What distinguishes nociceptive pain from other types of pain?
It is the pain sensed by the nociceptors after tissue injury or inflammation.
How is acute pain different from chronic pain?
Acute pain has a sudden onset and is short-term, while chronic pain is constant, lasting for more than 3 to 6 months.
What myths about pain in adults and children should nurses and midwives be aware of?
For example, the myth that people with severe tissue damage always experience significant pain, or the misconception that infants and children do not feel pain.
What are the components of a comprehensive pain assessment?
Verbalisation, duration, location, frequency, intensity, type, alleviating factors, physiological and behavioural responses, and referred pain.
What are some physiological indicators of acute pain?
Elevated blood pressure, increased pulse rate, high respiratory rate, pallor, perspiration, and dilated pupils.
What are common behavioral responses indicating pain?
Grimacing, clenched teeth, muscle tension, restlessness, and protection of the injured part.
What is referred pain, and how is it significant in assessment?
Pain perceived at a location other than the site of the painful stimulus, significant for diagnosing underlying conditions.
What are barriers to effective pain assessment and management?
Nurse and midwife beliefs, prescriber practices, patient and family influences, cost, legal concerns, tolerance, physical dependence, and fear of addiction.
What mnemonic can be used for pain assessment and what does it stand for?
SOCRATES: Site, Onset, Character, Radiation, Alleviating factors, Timing, Exacerbating factors, Severity.
What is the significance of the Glasgow Coma Scale (GCS) score in neurological assessment?
The GCS score helps in quantifying the level of consciousness and guiding clinical decision-making for patients with neurological injuries.
How can nurses assess cranial nerve function as part of the neurological assessment?
Through specific tests for each of the 12 cranial nerves, evaluating functions such as smell, vision, eye movement, facial sensation, facial expression, hearing, and swallowing.
What respiratory patterns may indicate brainstem dysfunction or injury?
Abnormal patterns such as Cheyne-Stokes respiration, central neurogenic hyperventilation, apneusis, cluster breathing, ataxic breathing, bradypnoea, and tachypnoea.
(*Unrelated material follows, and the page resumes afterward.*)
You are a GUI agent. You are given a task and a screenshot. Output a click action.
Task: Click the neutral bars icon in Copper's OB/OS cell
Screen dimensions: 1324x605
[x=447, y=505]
Why is monitoring pupillary function important in neurological assessment?
Changes in pupil size, shape, or reactivity can indicate changes in intracranial pressure or damage to neurological pathways.
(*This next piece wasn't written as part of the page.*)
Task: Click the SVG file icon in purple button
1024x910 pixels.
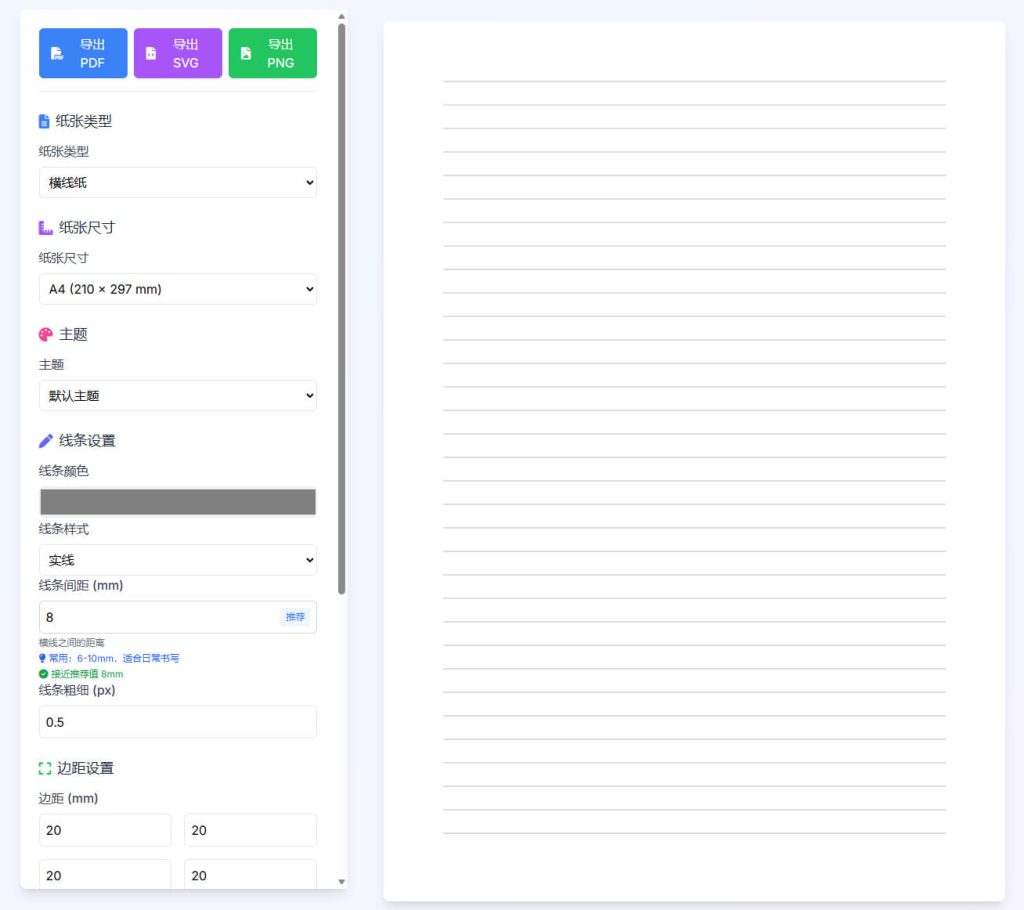Action: [151, 53]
How does altered level of consciousness affect vital signs?
It can lead to hypertension or hypotension, dysrhythmias, irregular respirations, temperature regulation issues, and hypoxia, signaling neurological deterioration.
What does the AVPU scale stand for, and how is it used?
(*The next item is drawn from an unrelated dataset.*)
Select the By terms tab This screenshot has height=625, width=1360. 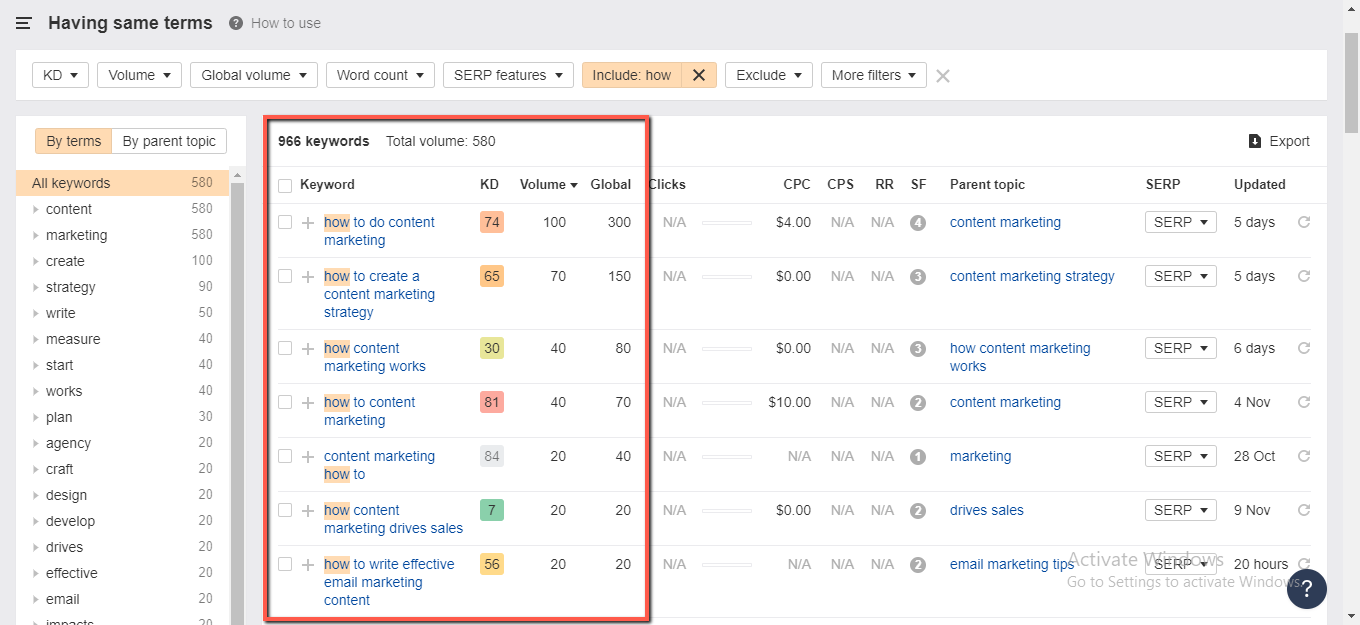point(74,141)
Alert, Voice responsive, Pain responsive, Unresponsive. It’s a quick way to assess a patient’s level of consciousness.
In what ways do nurses and midwives assess pain in different contexts, such as in nursing and midwifery?
By understanding the subjective nature of pain, using validated assessment tools, considering the physiological and behavioral signs of pain, and accounting for individual differences in pain perception and expression.
What role does the family play in the assessment of pain and neurological status?
Families can provide valuable information about the patient’s normal status, changes in behavior, and responses to pain, especially in patients who cannot communicate effectively.
How can neurological injuries impact a patient’s respiratory patterns, and what are the implications for nursing care?
Neurological injuries can lead to abnormal respiratory patterns, indicating the level of brainstem function or injury. Nurses must monitor these patterns to detect deterioration and manage airway and breathing effectively.
What are examples of central and peripheral methods to assess pain response in unconscious patients?
Central methods include sternal rub and trapezius squeeze; peripheral methods include nail bed pressure and inter-phalangeal joint pressure.